Cooking Flat

Mar 8, 2007
Review by  
Rated a Very Helpful Review

Pros:Attractive, functional

Cons:Requires frequent cleaning, firmware glitch

The Bottom Line: Despite the minor flaws of the unit, it's a fine appliance for a modern kitchen

My wife and I purchased the Kitchenaid 568 unit as part of a complete kitchen remodel in 2002, so the unit I am reviewing is roughly 5 years old. With the exception of a Bosch dishwasher, the entire kitchen was fit with Kitchenaid appliances.

The Good

The 568's aesthetics are pleasing (we have the black cooktop with a stainless trim strip around the outside). It blends well with the tan/black/gold-mottled granite counter and tile backsplash we installed. I am a fan of the knobless controls, insofar as crumbs and other debris do not have anywhere to collect underneath the touchpads. The controls also "fade away" when the unit is not in use, as opposed to knobs which one has to look at 24/7.

Operation of the unit is simple, though with one trick that those allergic to reading the User Guides might get tripped up on. One just touches the burner's control pad in the center to turn it on or off, then adjusts the heat setting from one (low) to ten (high) to get the intensity one desires. The large burner in the lower left of the top has two-stage capability - you can energize just the internal burner for a small pot or pan, or the double burner for a large one. The small burner to the right of the large, two-stage one is a "quick-on" unit that will go from cold to full heat in a matter of seconds...make sure you're not leaning on that burner when you turn it on!

The trick comes with the "All Off/Lock" button below the other five pads. This button, obviously, causes all the burners to de-energize when pushed. If you push and hold (for 5 seconds), this will cause the unit to lock, disabling the control pads for the five burners until the unit is unlocked. This prevents the cooktop from being inadvertantly turned on, a useful feature when there's no vertical protrusion (aka, knob) sticking up to keep one from putting something on the unit that might turn on a burner. When we first installed the unit, we somehow locked the controls and couldn't find the manual...a call to Kitchenaid's "Cooktops for Idiots" got us back on track - one just needs to push and hold to unlock the unit.

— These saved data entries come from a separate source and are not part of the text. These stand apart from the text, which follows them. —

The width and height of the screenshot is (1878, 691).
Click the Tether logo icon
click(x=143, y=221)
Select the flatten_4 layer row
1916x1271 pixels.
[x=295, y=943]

The cooktop's controls also include an LED that signals when a particular burner is hot, a nice feature to keep the unsuspecting from laying something flammable onto a hot element.

The Bad

While the ceramic cooktop is attractive, it is sometimes a chore to clean and, because it is black, it tends to need cleaning frequently. The slightest spill, even of tap water, on a hot element produces an ugly stain that doesn't always clean up with a damp cloth (after the burner has cooled, I might add). The good news is that the material used to make the cooking surface seems almost indestructible. I use a product called Ceramabrite to scrub the surface and it has yet to clean it completely. I even had a cat turn on a burner once - on low, thank heavens - with a plastic bag of candy on the cooktop. It melted the bag and some of the candy onto the surface but, with a lot of elbow grease the unit was clean and, miraculously, unscratched. Moral of the story: Keep the unit locked when not in use.

The other caveat is to be sure the bottoms of your pots and pans are as flat as possible. A couple of old pans I tried on the 568 developed hideous hot spots because they didn't fit snugly to the surface. If your cookware isn't up to snuff, you'll have to get new.

The Ugly

It's a bit of a stretch to call this glitch "ugly," but it's the only way I could shoehorn my review into this much-overused sue me. The unit has behaved the past couple of years, but when we first got it, it would occasionally get "confused" insofar as the controls would fail to respond to any touch input. I attributed this to a firmware code dead-end, and managed to resolve it by going down to the breaker box and cycling power to the cooktop. That has never failed to fix the problem, but the problem shouldn't really exist in the first place. It's not a big problem, though, and easily remedied when it pops up.